In an age when social media emphasises image – which in turn encourages consumption, size and excess – the Lean-2 house by Ben Callery Architects celebrates modesty of scale, quality of space, and simplicity of materials.
We all know the classic Australian lean-to: three walls and a single pitched roof abutting a taller existing building as an appendix to the original. They often come in twos or threes, becoming progressively smaller like a family of nesting babushka dolls.
Despite their modest scale and tight spaces, lean-tos offer some positives that are worth re-interpreting, says Ben Callery.
“Lean-tos are inherently low and compact, providing cosy intimate spaces within. Their visual bulk is diminutive, resulting in negligible overshadowing on its own backyard.
“Our clients for the Lean-2 project, a young family of four, needed more space for their family to grow. They wanted flexibility to allow the house to adapt to changing needs and to accommodate visiting family members. They wanted a degree of openness to facilitate connections between family members.
Also, they wanted greater connections with the elements, warming sun and cooling breezes to create natural comfort and reduce their environmental footprint. The main challenge on their site, however, was the orientation, north-to-front, making it difficult for the living rooms at the back of the house to engage with the sun.
“We retained the existing high pitched roof over the front four rooms and the low adjoining roof form of the original lean-to. The Lean-2 project adopts the classic single pitch skillion roof but rather than tuck it under the existing roof – as is usual – it projects high over it creating a clerestory highlight window to get sun down into the new living rooms.

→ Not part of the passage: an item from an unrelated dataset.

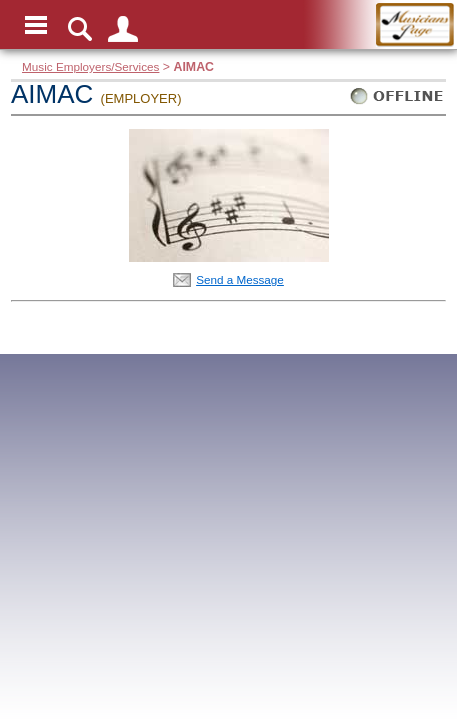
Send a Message (240, 279)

“We inserted a north-west facing courtyard, which is a compact but sunny occupiable outdoor space. Its operable folding arm awning allows it to adapt to all seasons. The courtyard facilitates cross views from the main living space into the flexible studio space across the courtyard. This replicates that sense of views through rooms typical of lean-tos, but meets the contemporary need for passive interaction between occupants allowing them to supervise and be in contact while not necessarily in the same room.
The roof form, which is four-metres high at the northern end, falls away dramatically to sit 2.7-metres in height at the southern end, thus replicating that modest sense of scale and negligible visual bulk from the back yard, which is important on a site with this orientation.
The materials are modest and domestic but honest, natural and robust. Concrete floor, plywood ceiling, timber windows, exposed rafters, recycled brick pavers and folding arm awnings are all part of the vernacular of the lean-to, but here they are put together in a refined way to elevate them from simple domestic construction.
“With Lean-2, we’ve put a new spin on the quirky and quaint elements of the typical lean-to, with a compact but spacious second lean-to on an existing house with a difficult orientation.”